◆ **WHAT THIS TASK INVOLVES**: Return the entries below exactly as they appear, beginning with the line that contains "Task: Go to 民营经济发展 in breadcrumb" and continuing through the line that contains "pos(129,465)", with both of those lines included.

◆ **RECORD LIST**:
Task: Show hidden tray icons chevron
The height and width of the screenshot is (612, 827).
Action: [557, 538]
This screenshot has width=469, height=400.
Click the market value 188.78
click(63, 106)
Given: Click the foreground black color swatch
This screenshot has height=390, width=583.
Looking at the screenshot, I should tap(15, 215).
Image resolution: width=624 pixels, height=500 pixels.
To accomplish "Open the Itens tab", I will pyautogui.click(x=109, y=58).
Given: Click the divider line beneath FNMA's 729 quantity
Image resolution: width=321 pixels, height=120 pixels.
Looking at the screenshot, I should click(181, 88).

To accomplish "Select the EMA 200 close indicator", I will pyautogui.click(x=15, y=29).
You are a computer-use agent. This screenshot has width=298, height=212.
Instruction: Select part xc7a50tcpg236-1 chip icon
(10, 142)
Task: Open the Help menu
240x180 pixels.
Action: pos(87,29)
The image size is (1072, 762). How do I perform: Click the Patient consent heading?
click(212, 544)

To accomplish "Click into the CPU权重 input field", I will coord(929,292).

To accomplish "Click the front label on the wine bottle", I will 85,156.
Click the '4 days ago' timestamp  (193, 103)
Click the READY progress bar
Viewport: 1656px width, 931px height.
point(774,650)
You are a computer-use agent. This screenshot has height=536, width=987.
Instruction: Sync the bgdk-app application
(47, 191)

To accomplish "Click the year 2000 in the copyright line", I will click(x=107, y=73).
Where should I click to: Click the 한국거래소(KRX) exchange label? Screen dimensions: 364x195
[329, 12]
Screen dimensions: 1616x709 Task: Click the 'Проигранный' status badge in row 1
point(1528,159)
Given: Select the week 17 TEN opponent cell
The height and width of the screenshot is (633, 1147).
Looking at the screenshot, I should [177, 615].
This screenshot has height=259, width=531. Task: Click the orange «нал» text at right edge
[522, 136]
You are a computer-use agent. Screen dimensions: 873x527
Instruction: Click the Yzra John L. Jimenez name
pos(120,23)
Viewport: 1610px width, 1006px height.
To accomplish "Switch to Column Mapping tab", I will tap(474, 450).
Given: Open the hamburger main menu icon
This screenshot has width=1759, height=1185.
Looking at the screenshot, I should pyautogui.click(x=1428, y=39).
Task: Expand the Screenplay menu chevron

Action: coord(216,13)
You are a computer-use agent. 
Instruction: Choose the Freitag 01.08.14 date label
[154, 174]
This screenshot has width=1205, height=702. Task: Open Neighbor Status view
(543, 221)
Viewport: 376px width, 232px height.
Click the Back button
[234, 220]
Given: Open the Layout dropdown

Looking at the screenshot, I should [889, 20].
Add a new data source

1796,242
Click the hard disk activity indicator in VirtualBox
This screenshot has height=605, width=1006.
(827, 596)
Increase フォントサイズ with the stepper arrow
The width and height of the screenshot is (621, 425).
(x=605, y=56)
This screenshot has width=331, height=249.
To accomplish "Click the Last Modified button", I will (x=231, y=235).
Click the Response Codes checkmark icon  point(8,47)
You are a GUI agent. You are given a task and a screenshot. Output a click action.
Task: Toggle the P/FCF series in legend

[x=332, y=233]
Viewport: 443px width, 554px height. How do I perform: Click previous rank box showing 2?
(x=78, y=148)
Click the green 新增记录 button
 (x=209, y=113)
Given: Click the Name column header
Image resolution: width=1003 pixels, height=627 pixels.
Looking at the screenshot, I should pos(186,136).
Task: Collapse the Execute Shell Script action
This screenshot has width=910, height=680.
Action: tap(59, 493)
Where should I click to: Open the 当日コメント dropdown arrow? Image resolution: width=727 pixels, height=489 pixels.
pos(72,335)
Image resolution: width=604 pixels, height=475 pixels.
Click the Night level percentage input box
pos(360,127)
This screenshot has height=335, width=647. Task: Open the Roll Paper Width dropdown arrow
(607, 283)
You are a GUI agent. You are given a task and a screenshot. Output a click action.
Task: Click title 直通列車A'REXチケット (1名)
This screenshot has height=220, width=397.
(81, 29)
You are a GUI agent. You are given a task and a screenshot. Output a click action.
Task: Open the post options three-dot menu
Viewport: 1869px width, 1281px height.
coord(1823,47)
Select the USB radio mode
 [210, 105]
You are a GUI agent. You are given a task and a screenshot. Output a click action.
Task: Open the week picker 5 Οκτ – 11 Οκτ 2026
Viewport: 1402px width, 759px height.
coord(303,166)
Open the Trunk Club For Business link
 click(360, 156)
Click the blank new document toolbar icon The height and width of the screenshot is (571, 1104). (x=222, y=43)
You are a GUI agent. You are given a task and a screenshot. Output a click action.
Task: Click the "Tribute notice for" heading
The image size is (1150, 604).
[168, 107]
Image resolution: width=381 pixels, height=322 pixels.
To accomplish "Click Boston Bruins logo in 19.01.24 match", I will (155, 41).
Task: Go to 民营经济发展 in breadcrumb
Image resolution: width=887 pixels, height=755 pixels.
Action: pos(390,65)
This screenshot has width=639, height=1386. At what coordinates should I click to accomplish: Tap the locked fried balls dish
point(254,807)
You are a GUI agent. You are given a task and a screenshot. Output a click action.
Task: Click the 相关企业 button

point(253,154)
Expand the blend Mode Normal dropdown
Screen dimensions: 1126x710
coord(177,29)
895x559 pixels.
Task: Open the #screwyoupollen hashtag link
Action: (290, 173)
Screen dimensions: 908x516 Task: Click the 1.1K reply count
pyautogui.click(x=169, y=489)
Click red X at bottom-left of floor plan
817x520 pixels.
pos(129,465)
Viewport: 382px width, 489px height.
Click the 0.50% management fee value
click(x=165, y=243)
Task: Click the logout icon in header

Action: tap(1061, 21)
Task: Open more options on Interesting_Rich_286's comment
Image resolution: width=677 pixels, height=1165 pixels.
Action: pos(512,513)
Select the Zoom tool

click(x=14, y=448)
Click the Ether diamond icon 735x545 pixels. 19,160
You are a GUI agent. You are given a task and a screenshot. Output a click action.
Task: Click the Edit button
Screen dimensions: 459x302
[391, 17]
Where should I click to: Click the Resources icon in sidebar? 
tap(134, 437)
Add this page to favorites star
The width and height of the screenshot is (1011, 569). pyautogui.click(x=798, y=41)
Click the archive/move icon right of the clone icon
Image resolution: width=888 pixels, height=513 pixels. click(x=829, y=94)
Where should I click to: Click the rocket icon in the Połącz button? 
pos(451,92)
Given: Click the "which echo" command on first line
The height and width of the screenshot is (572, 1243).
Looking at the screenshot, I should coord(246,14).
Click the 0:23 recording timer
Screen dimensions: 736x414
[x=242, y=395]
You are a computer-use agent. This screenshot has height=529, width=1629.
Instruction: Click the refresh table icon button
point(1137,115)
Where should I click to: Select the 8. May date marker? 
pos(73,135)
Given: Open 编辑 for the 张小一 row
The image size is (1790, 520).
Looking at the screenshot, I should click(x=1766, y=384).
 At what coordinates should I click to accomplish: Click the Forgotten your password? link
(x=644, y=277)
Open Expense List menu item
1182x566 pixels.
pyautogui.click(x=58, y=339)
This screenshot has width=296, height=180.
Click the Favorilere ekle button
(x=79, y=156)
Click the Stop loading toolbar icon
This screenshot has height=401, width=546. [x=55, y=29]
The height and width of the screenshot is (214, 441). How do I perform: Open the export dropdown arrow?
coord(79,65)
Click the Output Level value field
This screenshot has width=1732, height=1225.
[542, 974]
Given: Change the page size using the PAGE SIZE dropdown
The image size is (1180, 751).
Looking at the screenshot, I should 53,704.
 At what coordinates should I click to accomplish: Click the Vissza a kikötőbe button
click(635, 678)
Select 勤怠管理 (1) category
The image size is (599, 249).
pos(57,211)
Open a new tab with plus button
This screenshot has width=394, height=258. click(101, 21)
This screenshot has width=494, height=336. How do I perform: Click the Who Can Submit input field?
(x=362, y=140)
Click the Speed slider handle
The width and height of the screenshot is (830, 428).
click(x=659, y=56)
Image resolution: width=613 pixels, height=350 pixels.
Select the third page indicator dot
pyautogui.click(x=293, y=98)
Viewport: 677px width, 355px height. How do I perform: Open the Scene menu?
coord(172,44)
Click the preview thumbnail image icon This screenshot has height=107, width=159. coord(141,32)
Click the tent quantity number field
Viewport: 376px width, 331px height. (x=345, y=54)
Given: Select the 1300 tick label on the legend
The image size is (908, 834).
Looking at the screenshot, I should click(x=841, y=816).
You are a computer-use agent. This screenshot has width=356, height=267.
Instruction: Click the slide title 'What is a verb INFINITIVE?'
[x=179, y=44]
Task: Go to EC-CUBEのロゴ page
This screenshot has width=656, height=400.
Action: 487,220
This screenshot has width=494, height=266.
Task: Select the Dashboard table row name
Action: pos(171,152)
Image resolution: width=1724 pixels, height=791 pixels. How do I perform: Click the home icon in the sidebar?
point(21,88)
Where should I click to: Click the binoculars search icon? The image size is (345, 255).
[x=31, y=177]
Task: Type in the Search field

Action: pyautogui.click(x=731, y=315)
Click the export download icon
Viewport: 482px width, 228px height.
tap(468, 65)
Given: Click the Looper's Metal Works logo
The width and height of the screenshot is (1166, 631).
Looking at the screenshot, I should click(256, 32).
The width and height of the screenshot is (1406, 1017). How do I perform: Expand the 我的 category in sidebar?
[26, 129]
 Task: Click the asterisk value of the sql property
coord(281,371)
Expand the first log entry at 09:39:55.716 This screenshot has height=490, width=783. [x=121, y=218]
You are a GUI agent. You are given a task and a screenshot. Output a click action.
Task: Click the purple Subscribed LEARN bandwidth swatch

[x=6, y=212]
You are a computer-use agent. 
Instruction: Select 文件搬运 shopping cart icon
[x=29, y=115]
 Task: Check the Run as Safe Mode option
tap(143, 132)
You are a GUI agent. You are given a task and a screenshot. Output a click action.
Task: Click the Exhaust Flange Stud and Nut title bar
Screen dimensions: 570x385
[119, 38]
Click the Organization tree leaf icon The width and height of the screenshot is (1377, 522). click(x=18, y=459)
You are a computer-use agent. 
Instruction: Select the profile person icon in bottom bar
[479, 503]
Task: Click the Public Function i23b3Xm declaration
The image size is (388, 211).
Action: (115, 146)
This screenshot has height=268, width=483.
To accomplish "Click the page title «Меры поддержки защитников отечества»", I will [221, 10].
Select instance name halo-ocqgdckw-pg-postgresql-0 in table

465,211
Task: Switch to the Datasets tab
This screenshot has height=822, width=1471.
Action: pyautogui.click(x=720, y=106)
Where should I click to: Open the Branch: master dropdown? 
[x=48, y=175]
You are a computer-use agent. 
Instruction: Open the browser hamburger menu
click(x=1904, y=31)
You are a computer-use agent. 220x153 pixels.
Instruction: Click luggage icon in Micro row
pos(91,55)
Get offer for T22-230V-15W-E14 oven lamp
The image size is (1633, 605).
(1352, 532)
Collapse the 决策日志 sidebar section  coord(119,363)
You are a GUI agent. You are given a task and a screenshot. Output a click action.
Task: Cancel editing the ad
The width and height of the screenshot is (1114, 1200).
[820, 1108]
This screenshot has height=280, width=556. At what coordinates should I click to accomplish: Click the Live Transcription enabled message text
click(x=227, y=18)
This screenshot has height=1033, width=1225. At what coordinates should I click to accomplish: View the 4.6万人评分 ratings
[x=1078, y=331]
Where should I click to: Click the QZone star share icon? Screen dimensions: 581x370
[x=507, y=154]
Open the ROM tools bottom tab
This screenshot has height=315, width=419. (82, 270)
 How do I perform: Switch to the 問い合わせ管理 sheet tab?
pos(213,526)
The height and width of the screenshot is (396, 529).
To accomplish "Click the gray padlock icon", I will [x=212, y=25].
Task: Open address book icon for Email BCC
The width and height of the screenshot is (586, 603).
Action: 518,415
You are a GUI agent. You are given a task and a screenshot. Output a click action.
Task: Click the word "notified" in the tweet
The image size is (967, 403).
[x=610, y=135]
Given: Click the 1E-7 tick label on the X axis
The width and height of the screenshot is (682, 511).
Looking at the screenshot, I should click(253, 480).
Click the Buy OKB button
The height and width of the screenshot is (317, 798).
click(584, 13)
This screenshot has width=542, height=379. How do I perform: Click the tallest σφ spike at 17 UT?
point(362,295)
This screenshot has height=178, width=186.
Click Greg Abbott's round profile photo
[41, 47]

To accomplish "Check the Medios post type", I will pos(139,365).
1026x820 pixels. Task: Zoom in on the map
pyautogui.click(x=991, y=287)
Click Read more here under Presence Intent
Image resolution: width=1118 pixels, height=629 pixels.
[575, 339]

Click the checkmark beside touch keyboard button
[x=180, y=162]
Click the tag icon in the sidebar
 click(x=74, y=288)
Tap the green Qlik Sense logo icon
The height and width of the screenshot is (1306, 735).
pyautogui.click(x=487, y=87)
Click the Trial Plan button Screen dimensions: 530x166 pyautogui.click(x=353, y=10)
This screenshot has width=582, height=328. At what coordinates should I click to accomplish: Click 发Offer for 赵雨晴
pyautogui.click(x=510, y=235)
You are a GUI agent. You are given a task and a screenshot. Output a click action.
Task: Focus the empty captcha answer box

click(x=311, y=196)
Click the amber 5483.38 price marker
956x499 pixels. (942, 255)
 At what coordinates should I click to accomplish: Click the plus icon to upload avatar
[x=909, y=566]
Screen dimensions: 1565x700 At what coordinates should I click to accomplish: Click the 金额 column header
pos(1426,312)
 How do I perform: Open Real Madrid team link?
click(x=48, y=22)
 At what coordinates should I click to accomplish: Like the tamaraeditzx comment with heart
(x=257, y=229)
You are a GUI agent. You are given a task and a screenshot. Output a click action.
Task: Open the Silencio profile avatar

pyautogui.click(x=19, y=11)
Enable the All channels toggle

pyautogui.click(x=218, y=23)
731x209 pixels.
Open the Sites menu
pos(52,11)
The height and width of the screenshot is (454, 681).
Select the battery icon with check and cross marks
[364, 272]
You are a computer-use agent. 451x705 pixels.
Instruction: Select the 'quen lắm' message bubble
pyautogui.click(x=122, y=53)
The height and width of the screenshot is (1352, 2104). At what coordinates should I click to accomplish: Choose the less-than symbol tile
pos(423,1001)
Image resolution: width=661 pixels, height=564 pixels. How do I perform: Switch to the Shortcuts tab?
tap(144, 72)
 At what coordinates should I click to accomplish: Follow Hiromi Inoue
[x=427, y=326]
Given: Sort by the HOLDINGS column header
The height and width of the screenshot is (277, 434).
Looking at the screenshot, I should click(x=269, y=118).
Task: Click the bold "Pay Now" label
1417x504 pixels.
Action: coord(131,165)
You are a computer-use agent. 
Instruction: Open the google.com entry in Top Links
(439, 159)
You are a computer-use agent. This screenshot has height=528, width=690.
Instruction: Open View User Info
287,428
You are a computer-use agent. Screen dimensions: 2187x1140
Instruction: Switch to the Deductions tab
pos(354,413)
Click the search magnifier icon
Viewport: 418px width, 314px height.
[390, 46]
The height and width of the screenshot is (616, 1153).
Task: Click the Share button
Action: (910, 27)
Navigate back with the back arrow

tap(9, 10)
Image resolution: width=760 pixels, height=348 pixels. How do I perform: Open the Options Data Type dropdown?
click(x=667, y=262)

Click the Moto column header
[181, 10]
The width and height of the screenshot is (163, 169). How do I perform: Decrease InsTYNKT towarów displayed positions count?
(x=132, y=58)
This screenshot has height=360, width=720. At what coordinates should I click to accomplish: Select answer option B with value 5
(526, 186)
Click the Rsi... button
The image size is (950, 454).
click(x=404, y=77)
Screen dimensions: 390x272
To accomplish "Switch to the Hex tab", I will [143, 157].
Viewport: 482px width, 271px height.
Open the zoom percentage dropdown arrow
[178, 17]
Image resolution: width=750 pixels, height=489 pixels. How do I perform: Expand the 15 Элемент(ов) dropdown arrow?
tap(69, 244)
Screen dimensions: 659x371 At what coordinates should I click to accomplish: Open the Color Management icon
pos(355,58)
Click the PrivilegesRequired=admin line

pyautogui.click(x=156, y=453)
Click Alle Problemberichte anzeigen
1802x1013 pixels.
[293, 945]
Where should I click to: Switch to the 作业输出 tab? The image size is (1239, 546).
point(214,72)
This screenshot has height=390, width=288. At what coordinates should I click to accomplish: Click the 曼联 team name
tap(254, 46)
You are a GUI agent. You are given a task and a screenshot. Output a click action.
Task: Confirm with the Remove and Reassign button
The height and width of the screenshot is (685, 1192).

◆ **OUTPUT FOR THIS EXERCISE**:
Task: Go to 民营经济发展 in breadcrumb
Image resolution: width=887 pixels, height=755 pixels.
Action: pos(390,65)
This screenshot has width=639, height=1386. At what coordinates should I click to accomplish: Tap the locked fried balls dish
point(254,807)
You are a GUI agent. You are given a task and a screenshot. Output a click action.
Task: Click the 相关企业 button

point(253,154)
Expand the blend Mode Normal dropdown
Screen dimensions: 1126x710
coord(177,29)
895x559 pixels.
Task: Open the #screwyoupollen hashtag link
Action: (290, 173)
Screen dimensions: 908x516 Task: Click the 1.1K reply count
pyautogui.click(x=169, y=489)
Click red X at bottom-left of floor plan
817x520 pixels.
pos(129,465)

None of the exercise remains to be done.